Ich lass mir zum Schwelgen noch ein bisschen von Karina übers Polarlichtjagen erzählen, während Tromsö zum fünften Mal an diesem Tag im Schneegestöber verschwindet. Ich will hier oben unbedingt Polarlichter sehen. Und fotografieren! Das ist zumindest die Vision, die ich von diesem Kurztrip habe. Karina bietet solche Touren an, wir machen so eine heute leider nicht mit. Bis zu 6 Stunden dauern solche Safaris, weil man bis zu 150 Kilometer ins Land fährt, die günstigsten Anbieter verlangen 100 Euro dafür. Inlands ist es lichtärmer, hat weniger Wolkenbewegung als die Küste und bei 6 Stunden gibt es natürlich auch mehr Wahrscheinlichkeit, überhaupt etwas zu sehen.

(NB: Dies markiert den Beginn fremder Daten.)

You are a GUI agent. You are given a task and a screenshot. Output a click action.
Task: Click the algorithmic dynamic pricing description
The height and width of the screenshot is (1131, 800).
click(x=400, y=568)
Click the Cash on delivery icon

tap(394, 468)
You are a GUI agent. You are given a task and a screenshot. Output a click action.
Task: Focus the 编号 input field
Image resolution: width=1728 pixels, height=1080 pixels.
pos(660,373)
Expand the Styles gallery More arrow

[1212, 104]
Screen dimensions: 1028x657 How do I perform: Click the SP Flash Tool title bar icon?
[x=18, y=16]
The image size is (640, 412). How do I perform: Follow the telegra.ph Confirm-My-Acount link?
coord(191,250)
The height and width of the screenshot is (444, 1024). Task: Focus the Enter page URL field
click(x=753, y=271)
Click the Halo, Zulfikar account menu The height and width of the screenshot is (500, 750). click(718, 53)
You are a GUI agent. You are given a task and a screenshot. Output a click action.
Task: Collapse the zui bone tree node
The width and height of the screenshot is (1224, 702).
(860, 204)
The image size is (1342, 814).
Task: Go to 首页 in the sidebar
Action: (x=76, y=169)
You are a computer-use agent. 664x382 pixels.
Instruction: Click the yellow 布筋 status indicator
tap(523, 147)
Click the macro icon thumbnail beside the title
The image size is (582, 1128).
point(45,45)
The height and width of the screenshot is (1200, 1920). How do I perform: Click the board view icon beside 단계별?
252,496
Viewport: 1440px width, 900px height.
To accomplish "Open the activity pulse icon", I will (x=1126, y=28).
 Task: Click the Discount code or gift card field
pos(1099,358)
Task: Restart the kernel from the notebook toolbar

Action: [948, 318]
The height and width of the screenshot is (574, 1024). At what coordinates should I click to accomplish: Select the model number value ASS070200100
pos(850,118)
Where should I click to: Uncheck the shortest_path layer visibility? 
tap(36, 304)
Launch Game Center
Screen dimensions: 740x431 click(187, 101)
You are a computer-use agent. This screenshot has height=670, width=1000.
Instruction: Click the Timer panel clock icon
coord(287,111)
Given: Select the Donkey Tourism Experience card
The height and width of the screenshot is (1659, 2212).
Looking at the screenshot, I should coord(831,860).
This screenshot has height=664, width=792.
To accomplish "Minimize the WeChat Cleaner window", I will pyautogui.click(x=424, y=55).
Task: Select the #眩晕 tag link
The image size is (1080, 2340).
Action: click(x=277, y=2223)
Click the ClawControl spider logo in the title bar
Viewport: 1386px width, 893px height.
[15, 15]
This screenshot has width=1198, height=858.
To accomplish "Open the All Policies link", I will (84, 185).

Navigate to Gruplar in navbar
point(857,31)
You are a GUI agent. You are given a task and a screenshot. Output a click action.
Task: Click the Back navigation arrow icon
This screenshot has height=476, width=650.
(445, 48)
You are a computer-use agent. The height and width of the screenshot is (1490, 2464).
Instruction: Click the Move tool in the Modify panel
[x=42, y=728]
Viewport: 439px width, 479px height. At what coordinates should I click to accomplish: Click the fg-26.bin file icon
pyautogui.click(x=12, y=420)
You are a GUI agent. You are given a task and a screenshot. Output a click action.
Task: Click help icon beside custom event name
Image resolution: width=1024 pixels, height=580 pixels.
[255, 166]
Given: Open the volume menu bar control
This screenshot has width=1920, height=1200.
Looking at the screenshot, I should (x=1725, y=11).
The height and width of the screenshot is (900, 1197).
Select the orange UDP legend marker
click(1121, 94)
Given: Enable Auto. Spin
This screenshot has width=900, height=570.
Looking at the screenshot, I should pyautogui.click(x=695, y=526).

Die Lichter werden klassifiziert nach ihrer Form als Schleier, Krone, Vorhang und Band. Wenn man Fotos davon sieht, weiß man es sofort zuzuordnen.

Norwegen Tromsö Karina

Karina zeigt mir noch ein paar Webseiten, die sich mit Vorhersagen für Polarlichter beschäftigen. „Hauen aber selten hin.“ Aha. Jedenfalls gab es am Tag vor Brian Mays und meiner Ankunft tolle Nordlichter – „vier Kronen!“. Mir bleibt nur der Blick in den schneestöbernden Himmel, sehe weder Hotel noch Eismeerkathedrale mehr durch die weiße Luft.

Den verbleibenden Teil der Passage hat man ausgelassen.